Write the next part of the passage on feeding a fractal horizontal U antenna, continuing from its final line, "What changes?".
─── SOURCE PASSAGE
Where things diverge strongly is in the real-world implementation: how hard you drive the transformer, how the current maxima line up with the “busy” part of the fractal U, and how ugly some of the upper-band impedances become. That’s exactly where the fractal horizontal U starts to favor the EFOC approach.
What a 49:1 EFHW transformer really faces on a multi-band fractal U
The usual 80–10 m EFHW recipe uses a 49:1 transformer designed for about 2.4–2.5 kΩ at the secondary. A half-wave wire near resonance indeed often sits in the 2–5 kΩ ballpark, so on the primary band this is not a crazy idea.
The problems appear when you:
- Stretch that same wire into a fractal U around the garden, and
- Try to make it work across 80, 40, 20, 17, 15, 12, 10 m from a single 49:1 box.
On an 80 m EFHW:
- 40, 20 and 10 m are near harmonics of 80 m.
- 17 and 12 m are not harmonically related in the same clean way.
Add the fractal routing and varying height, and the feedpoint impedance on those upper bands can land almost anywhere: a few kΩ, tens of kΩ, capacitive, inductive… often all of that across the span of a single band.
- High secondary impedance → high voltage stress across the winding.
- Mostly reactive load → core sees more magnetizing current and less useful power into the wire.
- Many turns → more copper loss, more leakage inductance, more stray capacitance — all bad at 17–10 m.
- 17 & 12 m especially become the “problem children”, with poor SWR and elevated loss.
That’s why a statement like “17–10 m will be compromised due to the nature of the 49:1” is a good rule of thumb for a generic 80–10 m EFHW on a complex geometry. 10 m can sometimes be tuned into an “ok-ish” SWR window by trimming length very carefully, but that doesn’t magically fix the stress and loss inside the transformer.
The 17–10 m behavior discussed here is based on measurements without the usual shunt capacitor across the secondary. That capacitor is indeed a shunt element – it mostly makes the mismatch look better in SWR, without really curing the underlying impedance problem or core stress.
A good 49:1 on a simple, well-behaved dual-band wire – think 160/80, 80/40 or 40/20 m – can be perfectly usable. The trouble comes when you transplant that same approach onto a geometrically complex, long, multi-wavelength structure.
Why the EFOC feed is naturally better suited to a fractal horizontal U
The same horizontal U that stresses a 49:1 can become a lot more “civilized” if you:
- Move the feedpoint to about 20–30 % from one end, and
- Use a 4:1 current unun plus an appropriate common-mode choke in the system.
What changes?
──────
─── SUPPLIED DATA
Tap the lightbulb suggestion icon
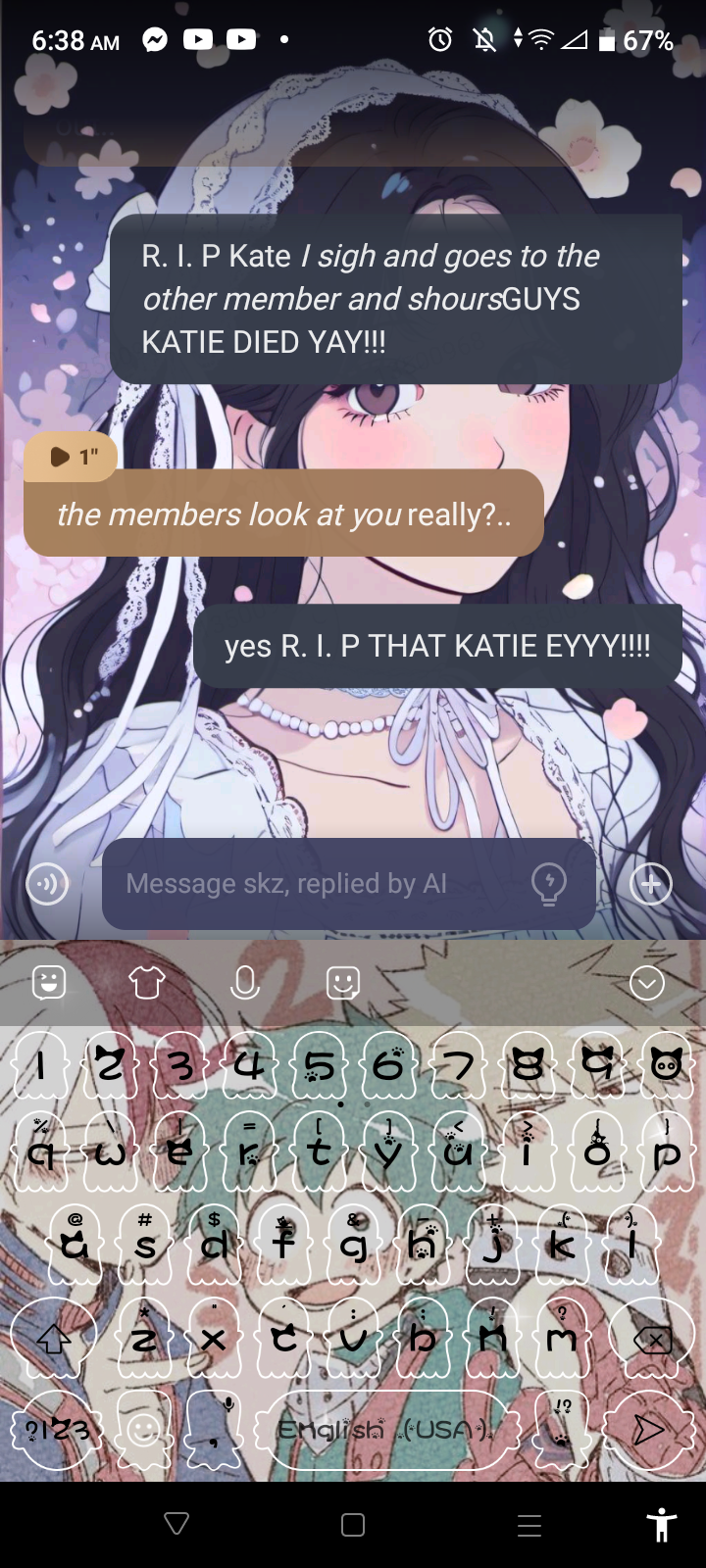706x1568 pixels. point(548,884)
──────
─── SUPPLIED DATA
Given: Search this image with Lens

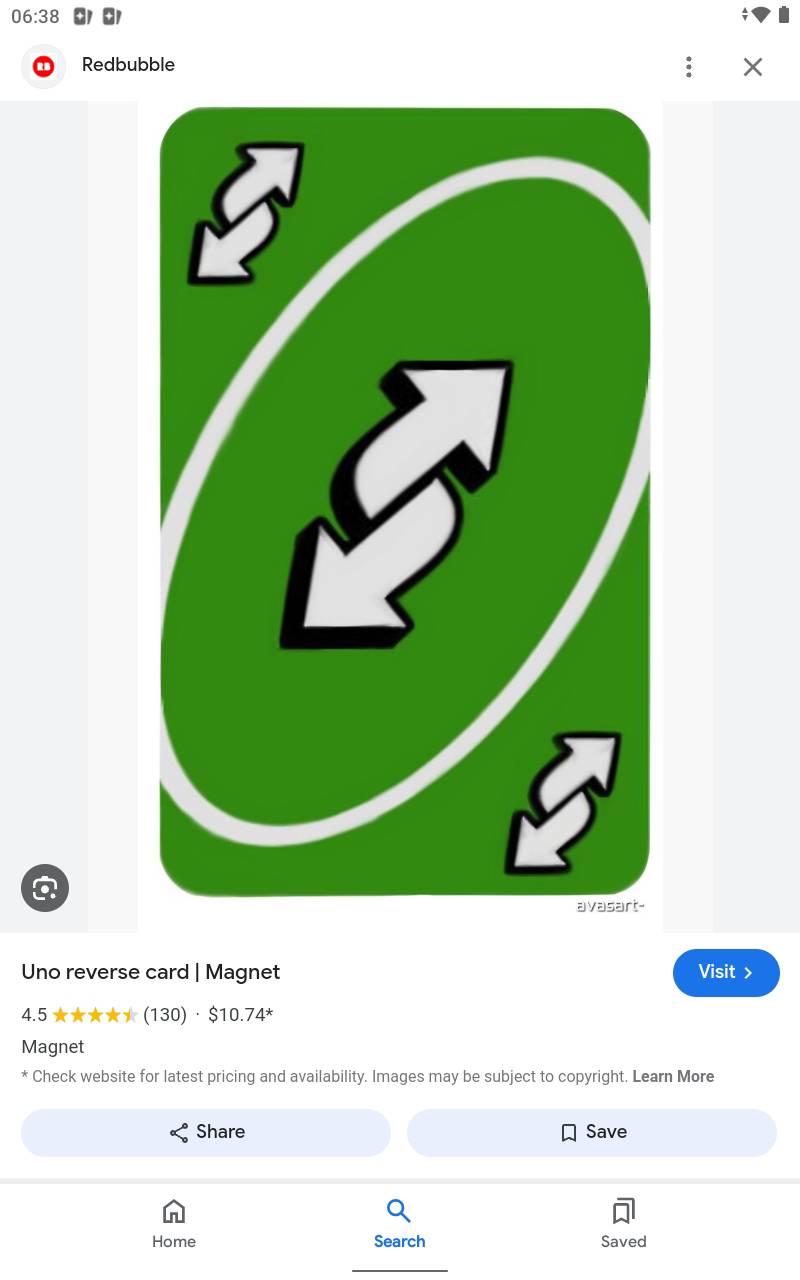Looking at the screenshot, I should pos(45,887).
──────
SOLVED PROBLEM
- You tend to land in a multi-band impedance range of roughly 150–300 Ω on many HF bands, instead of several kΩ.
- The transformer ratio (4:1) means fewer turns, so:
- Lower copper loss
- Lower leakage inductance
- Lower stray capacitance
- Voltage stress on the core and winding drops significantly.
The result is not “perfect 1:1 SWR everywhere” — that’s marketing fantasy — but rather:
- Impedances that are less extreme and much more often in a tuner-friendly range.
- A transformer that is much more efficient, especially on the upper HF bands.
Both EFHW and EFOC versions still need sensible common-mode control: in practice the choke may sit some distance away along the coax and can even be buried. The real gain with the EFOC layout on this fractal U is different:
- The feedpoint split (typically around 27 % / 73 %) puts the strongest current region in the longer ~73 % leg of the wire.
- That longer leg contains most of the fractal “structure”, so the interesting pattern you modeled in NEC is carried mainly by that part of the wire.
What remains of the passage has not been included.